Exercise goal
Please return, unchanged and in order, the stretch of the material from the line containing "proof (226, 148)" through the line containing "What do you see at coordinates (192, 1134)", with both of those lines included.

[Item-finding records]
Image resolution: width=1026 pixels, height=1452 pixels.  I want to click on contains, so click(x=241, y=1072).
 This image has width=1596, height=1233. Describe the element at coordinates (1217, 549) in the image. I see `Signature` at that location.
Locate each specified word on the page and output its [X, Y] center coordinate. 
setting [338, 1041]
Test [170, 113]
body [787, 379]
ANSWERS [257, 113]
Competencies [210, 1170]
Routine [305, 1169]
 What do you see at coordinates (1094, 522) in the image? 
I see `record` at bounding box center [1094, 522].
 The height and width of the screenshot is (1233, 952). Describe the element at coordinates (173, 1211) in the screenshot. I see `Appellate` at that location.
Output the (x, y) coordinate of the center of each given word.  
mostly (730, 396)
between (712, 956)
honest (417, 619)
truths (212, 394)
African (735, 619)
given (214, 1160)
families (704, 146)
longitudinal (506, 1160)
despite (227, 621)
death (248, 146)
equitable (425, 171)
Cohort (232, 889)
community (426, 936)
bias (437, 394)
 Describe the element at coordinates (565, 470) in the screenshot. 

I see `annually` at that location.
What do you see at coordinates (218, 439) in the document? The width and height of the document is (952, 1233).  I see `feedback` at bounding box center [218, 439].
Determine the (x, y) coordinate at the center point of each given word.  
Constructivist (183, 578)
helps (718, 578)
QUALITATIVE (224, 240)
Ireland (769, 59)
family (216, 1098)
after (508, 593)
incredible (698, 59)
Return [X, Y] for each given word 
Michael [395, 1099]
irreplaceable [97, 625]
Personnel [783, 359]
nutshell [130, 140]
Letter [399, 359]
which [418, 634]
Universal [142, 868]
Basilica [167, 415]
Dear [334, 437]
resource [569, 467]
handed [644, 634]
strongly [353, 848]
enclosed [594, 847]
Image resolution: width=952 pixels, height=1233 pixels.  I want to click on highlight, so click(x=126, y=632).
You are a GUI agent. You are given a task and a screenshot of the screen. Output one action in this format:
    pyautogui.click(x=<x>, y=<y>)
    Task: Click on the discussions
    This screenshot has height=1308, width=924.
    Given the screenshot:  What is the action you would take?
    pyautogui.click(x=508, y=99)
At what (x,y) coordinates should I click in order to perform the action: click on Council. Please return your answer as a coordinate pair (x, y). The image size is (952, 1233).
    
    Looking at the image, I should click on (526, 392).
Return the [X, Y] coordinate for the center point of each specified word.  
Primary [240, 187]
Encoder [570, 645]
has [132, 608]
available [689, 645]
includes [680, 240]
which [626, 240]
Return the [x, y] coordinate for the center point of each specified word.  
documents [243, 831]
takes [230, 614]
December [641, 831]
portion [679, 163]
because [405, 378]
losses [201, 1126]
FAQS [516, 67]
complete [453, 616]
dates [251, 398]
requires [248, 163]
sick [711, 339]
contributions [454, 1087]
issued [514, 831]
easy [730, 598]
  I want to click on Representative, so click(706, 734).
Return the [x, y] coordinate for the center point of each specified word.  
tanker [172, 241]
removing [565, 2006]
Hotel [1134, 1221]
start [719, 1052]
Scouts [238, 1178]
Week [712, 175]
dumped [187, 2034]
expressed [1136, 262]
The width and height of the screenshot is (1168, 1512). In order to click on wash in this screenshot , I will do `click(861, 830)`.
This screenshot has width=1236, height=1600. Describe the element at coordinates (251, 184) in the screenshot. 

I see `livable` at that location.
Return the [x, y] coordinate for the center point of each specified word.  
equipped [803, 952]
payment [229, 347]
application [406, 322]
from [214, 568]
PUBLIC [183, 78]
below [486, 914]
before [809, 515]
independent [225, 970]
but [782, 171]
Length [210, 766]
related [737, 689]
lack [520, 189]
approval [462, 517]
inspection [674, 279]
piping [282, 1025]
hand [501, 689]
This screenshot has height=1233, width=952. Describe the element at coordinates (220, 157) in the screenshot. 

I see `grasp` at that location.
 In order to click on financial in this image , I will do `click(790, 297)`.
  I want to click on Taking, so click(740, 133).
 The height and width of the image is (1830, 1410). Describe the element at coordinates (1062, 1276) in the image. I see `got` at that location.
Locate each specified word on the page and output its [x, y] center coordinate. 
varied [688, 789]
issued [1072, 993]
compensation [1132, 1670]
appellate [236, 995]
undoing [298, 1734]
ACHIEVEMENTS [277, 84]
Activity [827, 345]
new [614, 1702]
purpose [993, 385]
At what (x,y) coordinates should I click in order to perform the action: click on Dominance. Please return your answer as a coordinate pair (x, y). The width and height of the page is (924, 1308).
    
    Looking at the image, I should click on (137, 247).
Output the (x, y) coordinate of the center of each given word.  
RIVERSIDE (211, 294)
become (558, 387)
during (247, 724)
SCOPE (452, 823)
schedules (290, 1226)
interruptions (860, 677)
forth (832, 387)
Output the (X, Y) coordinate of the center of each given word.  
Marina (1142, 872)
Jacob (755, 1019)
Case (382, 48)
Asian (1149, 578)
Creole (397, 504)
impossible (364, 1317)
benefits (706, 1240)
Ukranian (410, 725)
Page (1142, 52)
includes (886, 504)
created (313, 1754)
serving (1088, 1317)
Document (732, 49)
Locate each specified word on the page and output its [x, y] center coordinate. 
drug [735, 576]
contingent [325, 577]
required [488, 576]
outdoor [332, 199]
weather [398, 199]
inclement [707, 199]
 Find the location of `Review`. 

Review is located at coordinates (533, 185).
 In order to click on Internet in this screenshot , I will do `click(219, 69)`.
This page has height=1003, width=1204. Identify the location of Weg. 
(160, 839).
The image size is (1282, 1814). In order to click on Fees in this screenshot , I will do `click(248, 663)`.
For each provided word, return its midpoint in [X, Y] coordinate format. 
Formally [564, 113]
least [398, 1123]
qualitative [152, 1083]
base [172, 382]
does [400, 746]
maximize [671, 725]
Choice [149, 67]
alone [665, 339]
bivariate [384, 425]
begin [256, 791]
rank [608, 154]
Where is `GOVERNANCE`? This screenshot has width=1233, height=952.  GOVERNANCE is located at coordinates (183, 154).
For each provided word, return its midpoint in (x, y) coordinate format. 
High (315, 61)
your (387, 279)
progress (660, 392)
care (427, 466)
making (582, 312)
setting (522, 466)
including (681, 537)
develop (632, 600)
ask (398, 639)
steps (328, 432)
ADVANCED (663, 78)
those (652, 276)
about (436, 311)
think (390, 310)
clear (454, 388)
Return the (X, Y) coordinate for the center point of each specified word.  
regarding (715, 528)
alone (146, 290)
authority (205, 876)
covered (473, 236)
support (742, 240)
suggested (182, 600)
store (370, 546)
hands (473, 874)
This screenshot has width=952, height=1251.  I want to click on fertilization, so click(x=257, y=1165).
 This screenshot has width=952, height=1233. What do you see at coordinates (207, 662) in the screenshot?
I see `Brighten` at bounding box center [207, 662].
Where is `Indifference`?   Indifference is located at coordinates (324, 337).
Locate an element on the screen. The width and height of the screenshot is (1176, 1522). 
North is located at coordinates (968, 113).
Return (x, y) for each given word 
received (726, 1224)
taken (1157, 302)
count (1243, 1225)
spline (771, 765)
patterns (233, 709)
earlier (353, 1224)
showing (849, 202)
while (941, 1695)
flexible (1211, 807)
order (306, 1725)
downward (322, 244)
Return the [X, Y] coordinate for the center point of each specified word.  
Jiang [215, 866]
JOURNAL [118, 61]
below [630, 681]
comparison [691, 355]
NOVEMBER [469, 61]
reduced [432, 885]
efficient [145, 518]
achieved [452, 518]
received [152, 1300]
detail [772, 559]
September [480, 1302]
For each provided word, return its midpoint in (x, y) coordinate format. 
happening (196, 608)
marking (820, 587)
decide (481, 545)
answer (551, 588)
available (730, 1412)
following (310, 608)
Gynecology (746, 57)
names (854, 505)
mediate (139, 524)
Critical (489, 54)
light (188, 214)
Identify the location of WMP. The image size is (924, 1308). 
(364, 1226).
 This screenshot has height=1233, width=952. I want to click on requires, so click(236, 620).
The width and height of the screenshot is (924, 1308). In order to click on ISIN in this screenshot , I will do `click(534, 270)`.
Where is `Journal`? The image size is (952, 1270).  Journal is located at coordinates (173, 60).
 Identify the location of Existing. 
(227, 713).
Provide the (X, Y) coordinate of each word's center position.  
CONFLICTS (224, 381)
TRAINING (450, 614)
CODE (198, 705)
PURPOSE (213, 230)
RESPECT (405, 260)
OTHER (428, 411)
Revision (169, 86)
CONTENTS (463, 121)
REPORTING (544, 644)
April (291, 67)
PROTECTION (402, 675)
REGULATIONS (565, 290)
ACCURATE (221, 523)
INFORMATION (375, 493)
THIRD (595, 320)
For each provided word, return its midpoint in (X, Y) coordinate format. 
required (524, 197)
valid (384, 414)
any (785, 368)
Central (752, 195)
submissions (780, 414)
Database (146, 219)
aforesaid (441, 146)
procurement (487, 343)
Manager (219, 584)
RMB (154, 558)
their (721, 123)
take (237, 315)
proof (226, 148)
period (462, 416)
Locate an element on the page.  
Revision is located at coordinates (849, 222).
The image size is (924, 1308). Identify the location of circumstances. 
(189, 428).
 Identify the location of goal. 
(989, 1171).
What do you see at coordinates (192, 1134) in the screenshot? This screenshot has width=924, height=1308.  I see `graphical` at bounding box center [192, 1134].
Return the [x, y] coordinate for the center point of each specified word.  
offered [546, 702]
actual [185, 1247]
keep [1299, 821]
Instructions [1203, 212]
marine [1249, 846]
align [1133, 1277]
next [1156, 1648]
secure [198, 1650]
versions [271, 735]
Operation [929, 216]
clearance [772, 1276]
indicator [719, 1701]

Solution
proof (226, 148)
period (462, 416)
Locate an element on the page.  
Revision is located at coordinates (849, 222).
The image size is (924, 1308). Identify the location of circumstances. 
(189, 428).
 Identify the location of goal. 
(989, 1171).
What do you see at coordinates (192, 1134) in the screenshot? This screenshot has width=924, height=1308.  I see `graphical` at bounding box center [192, 1134].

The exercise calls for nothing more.